**GEGEVEN OPDRACHT 1:**
Vat het tekstfragment samen in twee zinnen.
**GEGEVEN OPDRACHT 2:**
Herhaal graag woordelijk het deel van het tekstfragment dat begint bij "Conform het advies" en doorloopt tot en met "2008 ongegrond verklaard.".

**TEKSTFRAGMENT:**
+--

Conform het advies van de huisarts heeft de verzekeringsarts haar dringend aangeraden weer behandeling te zoeken.
Haar beperkingen kunnen daarom niet als 'duurzaam' worden gekenmerkt.
Het is in het kader van de duurzaamheidbeoordeling vanuit WIA-perspectief overigens van geen belang of cliënte de behandeling ook daadwerkelijk zal ondergaan. Een herbeoordeling binnen een jaar is medisch geïndiceerd conform de planning van de verzekeringsarts.”
3.1. Bij de aangevallen uitspraak heeft de rechtbank het beroep van appellante tegen het besluit van 3 april 2008 ongegrond verklaard.
3.2. In haar uitspraak, waarin appellante is aangeduid als eiseres en het Uwv als verweerder, heeft de rechtbank het volgende overwogen:
“Beoordeeld dient te worden of de volledige arbeidsongeschiktheid van eiseres moet worden geacht duurzaam te zijn, zodat zij ingevolge artikel 47 van de WIA recht heeft op een IVA-uitkering in plaats van een WGA-uitkering.
Het verzekeringsgeneeskundig onderzoek is gebaseerd op de anamnese, dossieronderzoek, eigen onderzoek en de informatie van de huisarts van juni 2007. De bezwaarverzekeringsarts heeft in het rapport van 3 april 2008 dit standpunt, na dossierstudie, bevestigd. De rechtbank is van oordeel dat het onderzoek op zorgvuldige wijze heeft plaatsgevonden. Hetgeen eiseres in beroep heeft aangevoerd geeft geen reden het medisch oordeel dat aan het bestreden besluit ten grondslag ligt voor onjuist te houden. In dit verband overweegt de rechtbank dat uit de anamnese van het rapport van de verzekeringsarts valt af te leiden dat eiseres een grote terugval heeft gehad. Uit de brief van de huisarts van 1 juni 2007 maakt de rechtbank op dat de klachten van eiseres momenteel zo ernstig zijn, dat ze alle contact met de buitenwereld zo veel mogelijk vermijdt. Naar de mening van de huisarts dient eiseres zich weer onder behandeling te stellen teneinde in sociaal opzicht weer enigszins normaal te functioneren. De rechtbank merkt op dat dit advies van de huisarts ziet op de sociale fobie van eiseres en niet op de overige aanwezige psychische problematiek, zoals depressie, borderline en posttraumatische stressstoornis. Met betrekking tot de brief van de psycholoog drs. C.P.M. Willemse van 15 juni 2007 overweegt de rechtbank dat daarin weliswaar is aangegeven dat in de nabije toekomst geen of slechts een geringe verbetering te verwachten is, maar ook dat cognitieve gedragtherapie mogelijk is indien eiseres sociaal-emotioneel in rustiger vaarwater is gekomen. De rechtbank is gelet hierop van oordeel dat verweerder voldoende gemotiveerd heeft dat niet uitgesloten is dat de belastbaarheid van eiseres op langere termijn nog aanzienlijk kan verbeteren en dat, gelet hierop, niet voldaan is aan het criterium “volledig en duurzaam” van artikel 4 van de WIA.”

+--

**AANGELEVERDE GEGEVENS:**
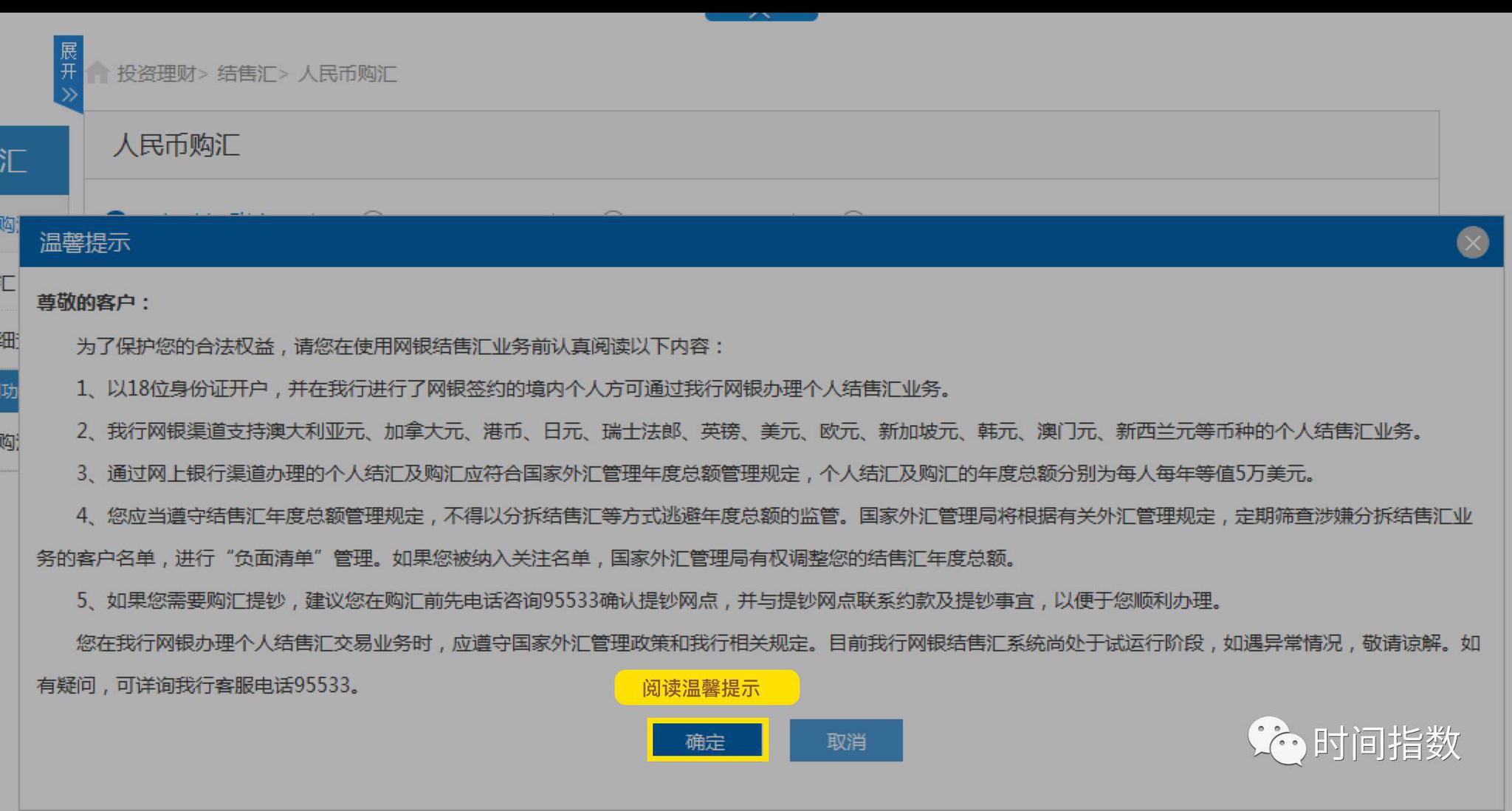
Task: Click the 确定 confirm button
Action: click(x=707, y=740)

+--

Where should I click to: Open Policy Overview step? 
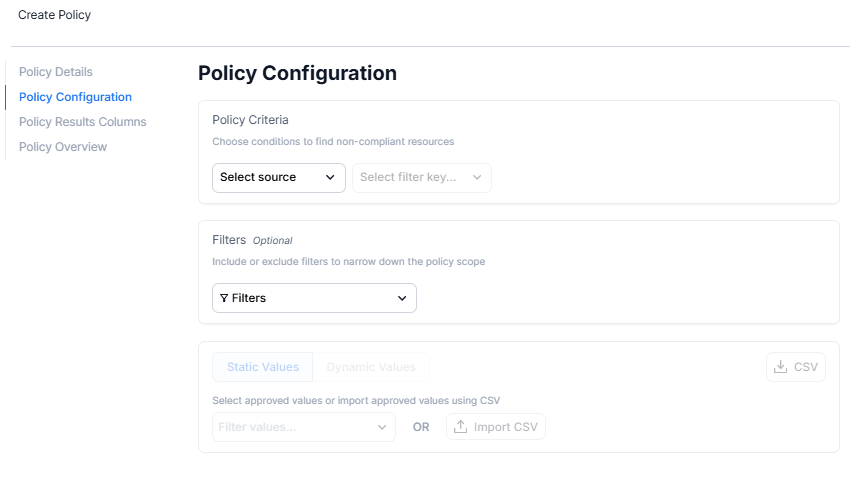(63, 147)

+--

**VOLLEDIG ANTWOORD 1:**
De rechtbank heeft het beroep van appellante tegen het besluit van 3 april 2008 ongegrond verklaard. Volgens de rechtbank heeft het Uwv voldoende gemotiveerd dat niet uitgesloten is dat haar belastbaarheid op langere termijn nog aanzienlijk kan verbeteren, zodat niet voldaan is aan het criterium "volledig en duurzaam" van artikel 4 van de WIA en zij geen recht heeft op een IVA-uitkering in plaats van een WGA-uitkering.

**VOLLEDIG ANTWOORD 2:**
Conform het advies van de huisarts heeft de verzekeringsarts haar dringend aangeraden weer behandeling te zoeken.
Haar beperkingen kunnen daarom niet als 'duurzaam' worden gekenmerkt.
Het is in het kader van de duurzaamheidbeoordeling vanuit WIA-perspectief overigens van geen belang of cliënte de behandeling ook daadwerkelijk zal ondergaan. Een herbeoordeling binnen een jaar is medisch geïndiceerd conform de planning van de verzekeringsarts.”
3.1. Bij de aangevallen uitspraak heeft de rechtbank het beroep van appellante tegen het besluit van 3 april 2008 ongegrond verklaard.